== WORK TASK ==
The records are to be restated in their entirety, word for word.

[[ MATERIAL TO PROCESS, beginning ]]

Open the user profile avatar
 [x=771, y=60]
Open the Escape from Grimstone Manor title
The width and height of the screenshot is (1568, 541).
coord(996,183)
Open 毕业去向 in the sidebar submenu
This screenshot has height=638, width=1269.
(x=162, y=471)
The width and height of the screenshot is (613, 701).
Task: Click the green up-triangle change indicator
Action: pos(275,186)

[[ MATERIAL TO PROCESS, end ]]

== RESULT ==
Open the user profile avatar
 [x=771, y=60]
Open the Escape from Grimstone Manor title
The width and height of the screenshot is (1568, 541).
coord(996,183)
Open 毕业去向 in the sidebar submenu
This screenshot has height=638, width=1269.
(x=162, y=471)
The width and height of the screenshot is (613, 701).
Task: Click the green up-triangle change indicator
Action: pos(275,186)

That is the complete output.